I shut my mouth, bracing to endure the train wreck of sepulchral amusement in the Prince’s eyes.


“Lord Étienne, may I take your daughter in the dance?”


Those were the wrong words. The normal way to ask would be, May I ask your daughter for this dance?


I couldn’t stop the rush of hatred that enveloped me. The Prince thought he could have whatever he wanted, and evidently he wanted me.


            Fair warning. I mean for you to be mine. You may fight me if you choose—I would relish it.


            But in the end, submission is inevitable.


            Yours, Renaud


He’d dared.


I’d burned his letter. I’d burned his letter dreaming it was his palace.
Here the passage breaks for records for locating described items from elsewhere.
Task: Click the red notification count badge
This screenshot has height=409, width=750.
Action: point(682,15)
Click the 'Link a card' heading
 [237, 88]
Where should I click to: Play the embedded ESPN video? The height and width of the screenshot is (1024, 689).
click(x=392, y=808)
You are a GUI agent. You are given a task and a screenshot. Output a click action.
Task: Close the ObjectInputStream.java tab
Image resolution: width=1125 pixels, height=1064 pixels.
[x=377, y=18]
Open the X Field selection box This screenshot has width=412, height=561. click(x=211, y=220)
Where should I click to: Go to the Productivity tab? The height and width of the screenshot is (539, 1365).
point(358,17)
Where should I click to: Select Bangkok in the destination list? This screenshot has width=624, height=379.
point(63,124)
My hackles rose. “I’m right here, you can ask me yourself. If you manage to speak to me directly, I might say yes.”


Because yay diplomacy.


My father widened his eyes the way he did when he wanted to slam them shut and go bury himself in his darkened office for hours. I’d owe Baba several apologies for breaking my promise to restrain my natural impulses. 


“Lady Aerinne, will you honor me with a dance?”


I bared my teeth in a smile. “Since you’ve been a good boy and asked nicely, I can’t say no.” Could I? That might be fun.


No, Aerinne.


I danced around the hard wall of Darkan’s no. I know, I know, I’m already skirting the lines of the sort of manners that can get me killed.


Killed faster, you mean.


You need to learn to be more positive, I said.


This is actively painful.


Well. . .slink off into the misty place then. An icepick pang in my temple—the misty place. . .


. . .White stones, scarlet blood turning black under the half moon, shrieking wyverns dragged from the sky by the power of one male. The flash of a silver blade, and moonstone eyes boring into mine. Black and gold scaled arms trapping me against a broad chest—


Prince Renaud’s colors were white and silver. Why was I remembering black and gold?


He offered a hand once the brown of desert climes, paled by sunless centuries. “You will enjoy yourself in my arms. Warriors train to dance the way they train to kill.”


I dragged my mind back into focus, disguising my disorientation with a spun sugar smile, as false as honey was sweet, answering his innuendo rather than his literal words. “Then it’s a wonder House Montague manages to reproduce at all.”


Sliding my fingers onto his palm, I almost swore when crackling energy seared the skin where we touched. Like electric static, but ten times more painful. The Vow reminding me of my sworn purpose? Or the Prince giving warning? His eyes glinted in his emotionless face.


Fine. The Prince giving warning. I’d behave. For now.


Really? Care to wager? Darkan asked. I ignored him.


The Prince led me down another flowered forest path to a stone clearing big enough for dancing, the courtiers falling behind us in procession. An early evening breeze lifted notes of lavender and smoke into the air.


He stopped in the center, one hand clasping mine, the other sliding onto my waist. He pulled me too close, breaking every half-hearted Fae rule regarding personal space and etiquette.


No male had ever pulled me with such casual command against his body. He settled a hand on the small of my back, above the curve of my bottom. Lavender burnt to displeased dust in my nostrils the moment he touched me.


I stiffened. “Be careful where you put your hands, Prince. I am not yours.” I tried to draw away and his fingers pressed into me, a silent refusal.


Prince Renaud lowered his mouth to my ear, his voice a breath of sound. “Do not run from me.”


“And if I do?”


“Run, and I will give chase, my halfling.”